I might as well ditch this blog. I have no idea where to start another post. Is this a technology blog? Is this a blog about life as a musician? Is this still my rallying cry against the music industry? So much has gone on the last month/year/decade I don’t even know where to begin.

I’ve joined a band. I didn’t think I’d be doing that ever again. I actually thought my career as a professional player was over. I thought I’d seen the top of the mountain and that was that and it was time to move on into the next phase of my life, whatever that would be. I sort of had to jump out of the last phase of my life so quickly and so definitely that I didn’t have nearly the prep time I’d have liked to have had for that kind of thing. The result? Last year was one of the roughest of my entire life. The roughest.

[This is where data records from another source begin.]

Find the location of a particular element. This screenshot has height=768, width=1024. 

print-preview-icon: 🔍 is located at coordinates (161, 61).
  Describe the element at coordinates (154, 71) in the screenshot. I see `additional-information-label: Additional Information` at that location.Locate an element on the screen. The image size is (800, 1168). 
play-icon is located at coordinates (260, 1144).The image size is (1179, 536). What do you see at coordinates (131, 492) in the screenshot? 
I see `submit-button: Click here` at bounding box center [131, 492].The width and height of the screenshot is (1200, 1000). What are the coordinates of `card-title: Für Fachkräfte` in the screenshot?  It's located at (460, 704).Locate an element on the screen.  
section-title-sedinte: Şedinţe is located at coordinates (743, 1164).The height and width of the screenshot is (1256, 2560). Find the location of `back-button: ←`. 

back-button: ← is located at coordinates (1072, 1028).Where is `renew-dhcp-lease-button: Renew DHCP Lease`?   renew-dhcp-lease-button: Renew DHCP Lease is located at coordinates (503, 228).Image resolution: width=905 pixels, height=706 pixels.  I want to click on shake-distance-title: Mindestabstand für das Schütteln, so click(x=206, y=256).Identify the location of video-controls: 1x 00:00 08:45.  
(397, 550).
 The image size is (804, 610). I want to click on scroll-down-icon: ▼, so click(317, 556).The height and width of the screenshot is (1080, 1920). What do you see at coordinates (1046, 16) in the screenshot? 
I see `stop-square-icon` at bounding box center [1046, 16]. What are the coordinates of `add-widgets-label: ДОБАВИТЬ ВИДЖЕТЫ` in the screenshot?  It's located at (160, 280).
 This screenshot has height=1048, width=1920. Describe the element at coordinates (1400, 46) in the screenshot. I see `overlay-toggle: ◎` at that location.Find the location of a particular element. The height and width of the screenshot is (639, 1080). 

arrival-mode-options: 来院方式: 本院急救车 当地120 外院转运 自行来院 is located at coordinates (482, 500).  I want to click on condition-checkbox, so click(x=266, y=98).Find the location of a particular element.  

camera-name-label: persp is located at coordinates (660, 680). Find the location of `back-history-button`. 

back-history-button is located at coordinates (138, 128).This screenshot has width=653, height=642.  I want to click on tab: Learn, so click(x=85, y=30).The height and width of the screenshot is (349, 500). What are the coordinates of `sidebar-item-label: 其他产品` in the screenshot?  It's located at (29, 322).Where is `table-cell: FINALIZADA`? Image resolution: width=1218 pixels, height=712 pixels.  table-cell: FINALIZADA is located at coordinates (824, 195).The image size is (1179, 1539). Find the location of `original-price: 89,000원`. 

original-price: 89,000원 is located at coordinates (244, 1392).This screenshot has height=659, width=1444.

Then last year’s November surprise ended up being another bass player in a band that I fit into pretty neatly.

So here I am, back from the musical dead. I just had the most righteously good time in Big Sky MT at a bluegrass festival called Big Grass, and I’ll tell you what feels the best of all - feeling like part of a musical community. It’s no secret that I’m a born-again Stringdusters fan, so I was actually nervous when half of them were standing stageside while we were getting out set going last night. It was more an acute awareness that people were there and were listening, which is how nervousness tastes to me. But then we got some of them up, and a few more of them up, and a KILLER time was had by all.

Afterward we went back to the main lodge where everyone was staying and there was a giant picking session going on in front of the giant fireplace until about 4:15 or so when it broke up to take care of other duties. Right about then Vince and Chad and the rest of Great American Taxi showed up. It was just so cool to me, because the last time I saw those dudes was my last gig in CO with RRE. It’s cool to be in a band where I already know everybody, so I can relax about all that. It’s cool to be in a band where we take days off to go skiing with the lift passes that are thrown in with the gig. It’s cool to be in a band where load-in and setup takes all of 15 minutes and there are only a dozen inputs to check. It’s cool to already be up toward the top of the bill at a bunch of the festivals for which we’re booked this summer. It’s cool to play bluegrass.